— WHAT THIS TASK INVOLVES —
Arrange the items as a numbered list, from the line containing "Where should I" through the end of the items, with both ends included. Omit blank lines and leave the pictures out of the answer.

— EXERCISE MATERIALS —
# # # #

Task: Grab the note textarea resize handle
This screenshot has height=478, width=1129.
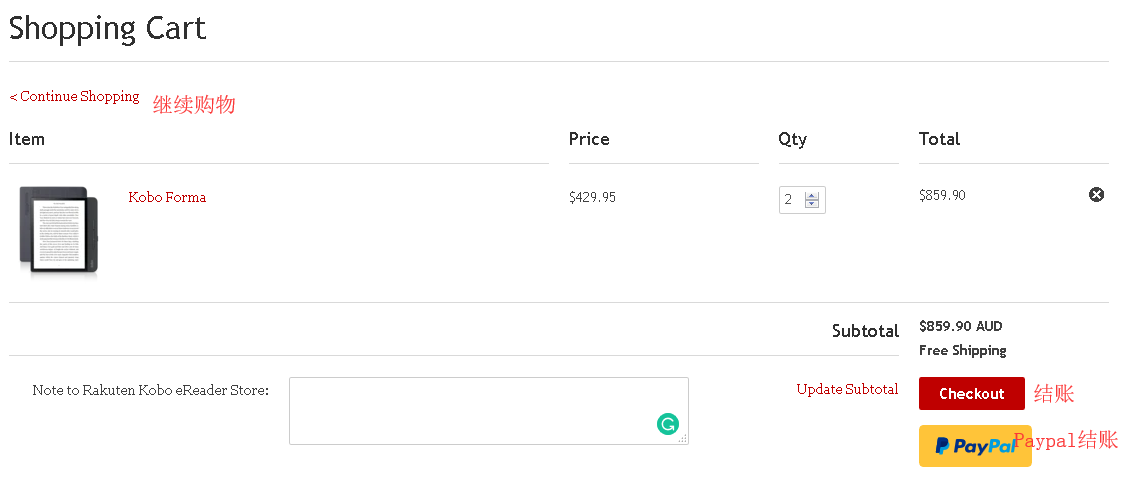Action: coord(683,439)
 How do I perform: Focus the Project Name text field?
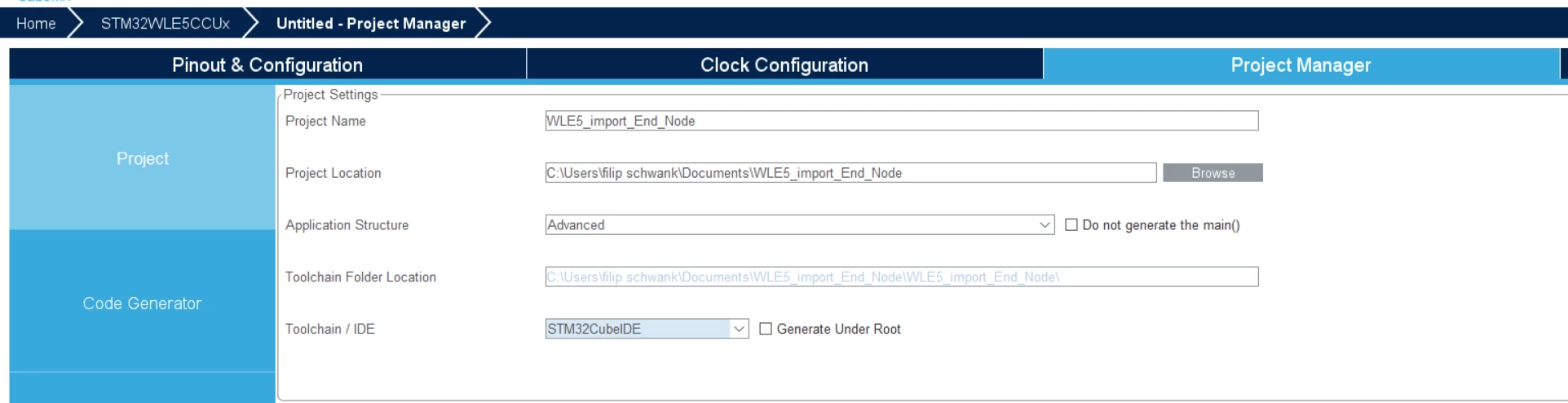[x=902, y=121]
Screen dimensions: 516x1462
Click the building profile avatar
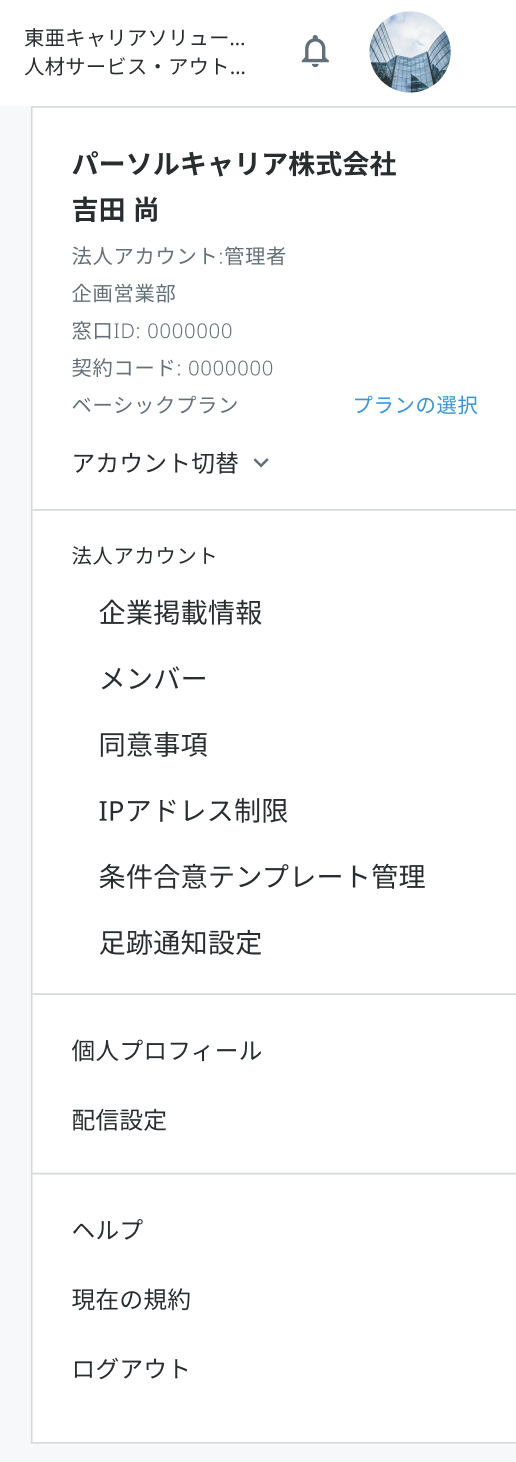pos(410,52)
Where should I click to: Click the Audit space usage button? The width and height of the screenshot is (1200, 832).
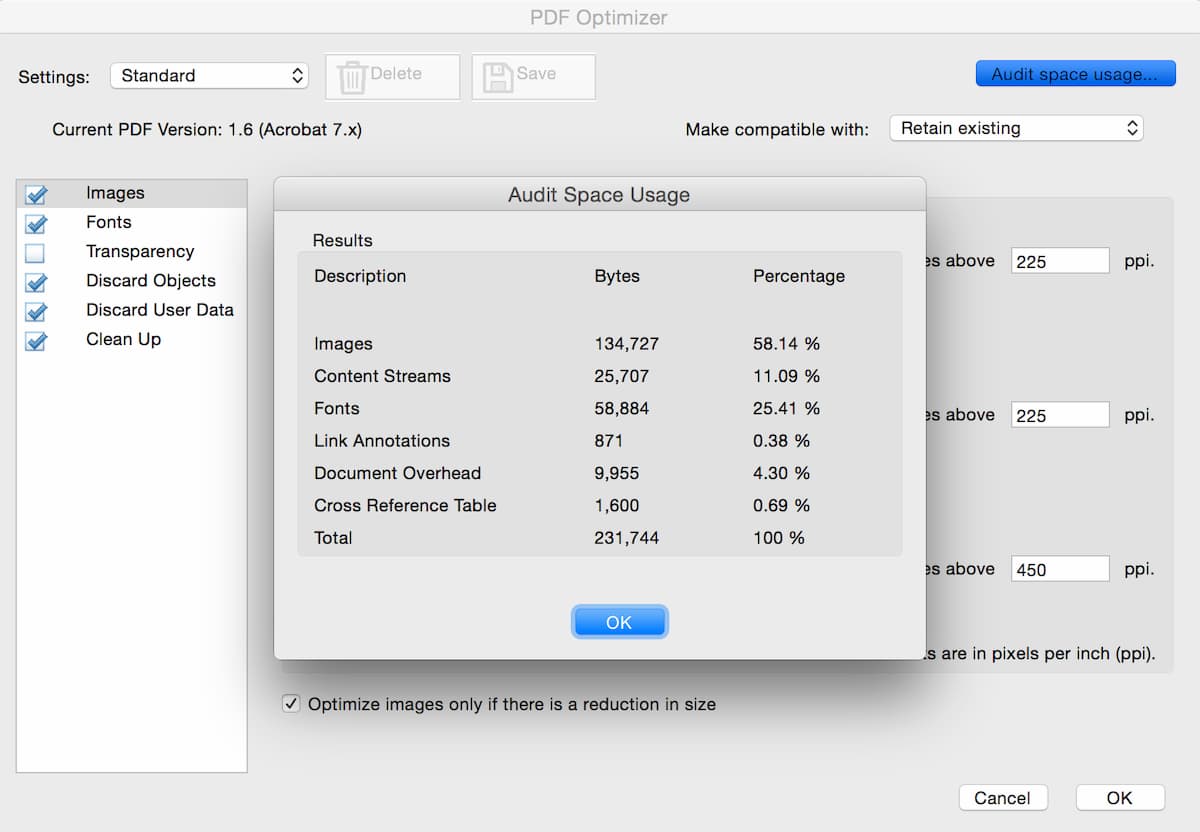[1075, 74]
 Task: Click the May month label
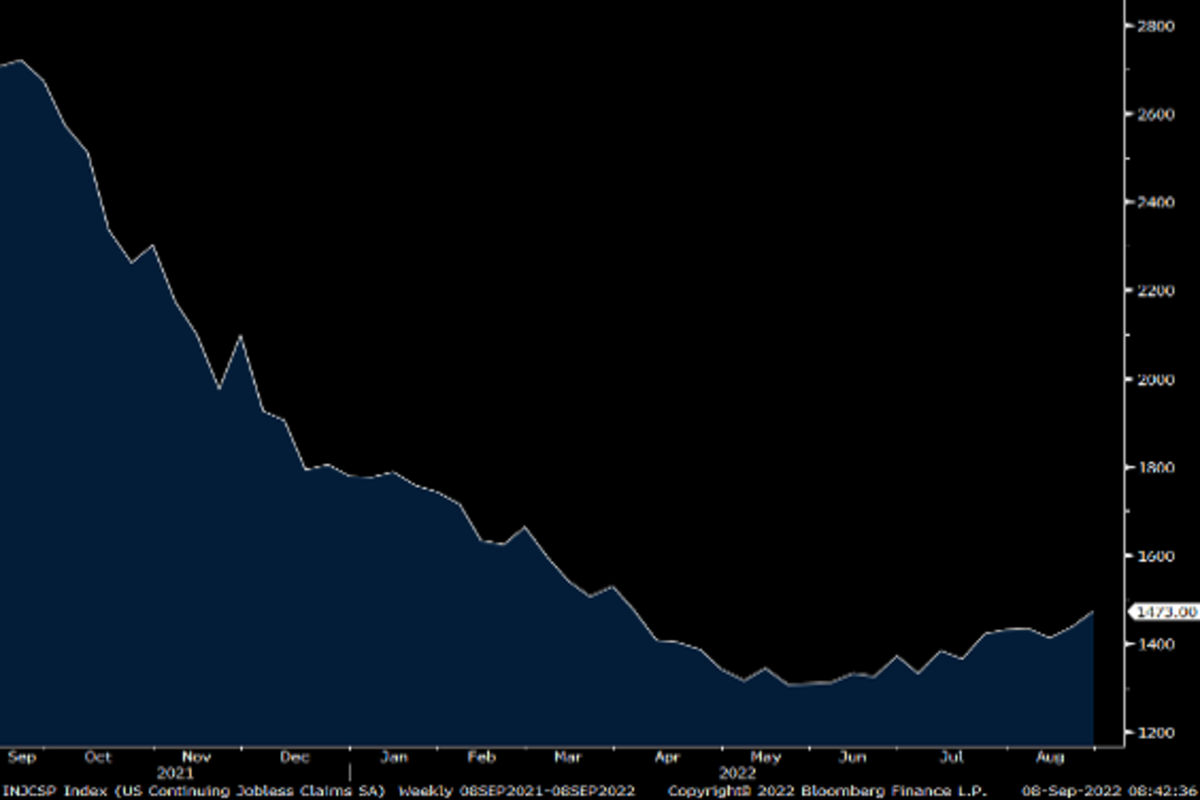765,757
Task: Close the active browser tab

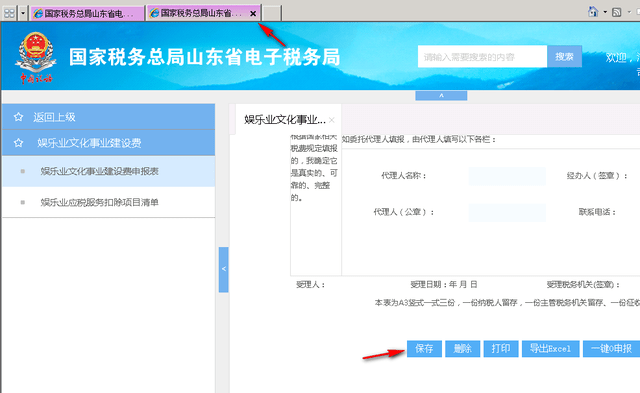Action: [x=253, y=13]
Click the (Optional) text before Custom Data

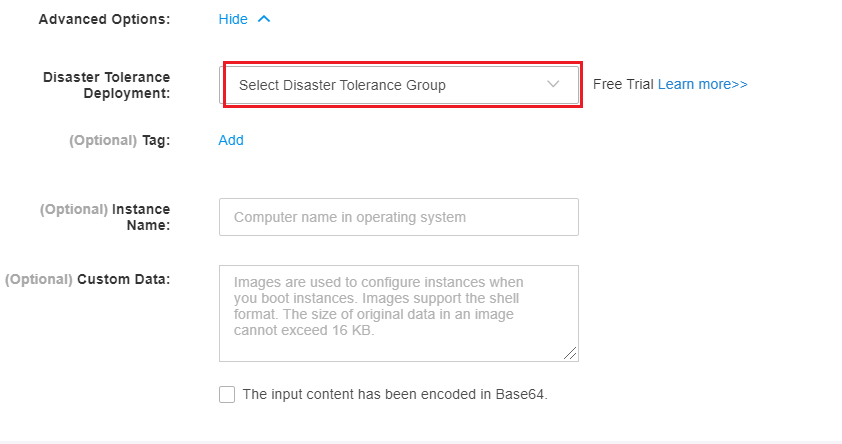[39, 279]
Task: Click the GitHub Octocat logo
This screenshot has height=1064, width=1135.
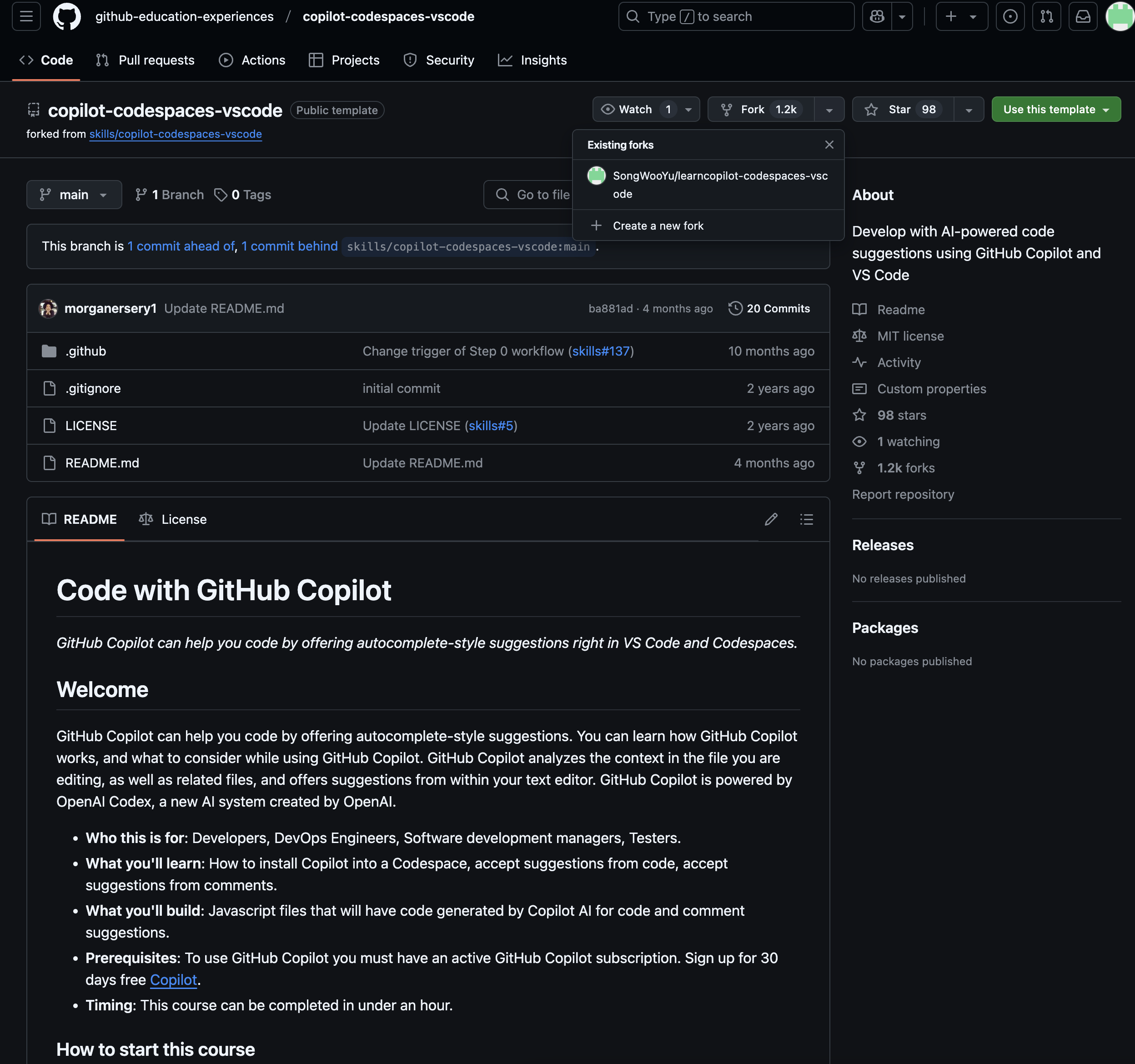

# # # #

— FULL OUTPUT —
1. Where should I click to: Click the Audit space usage button? The width and height of the screenshot is (1200, 832).
2. [1075, 74]
3.  Task: Click the May month label
4. 765,757
5. Task: Close the active browser tab
6. Action: [x=253, y=13]
7. Click the (Optional) text before Custom Data
8. [39, 279]
9. Task: Click the GitHub Octocat logo
10. This screenshot has height=1064, width=1135.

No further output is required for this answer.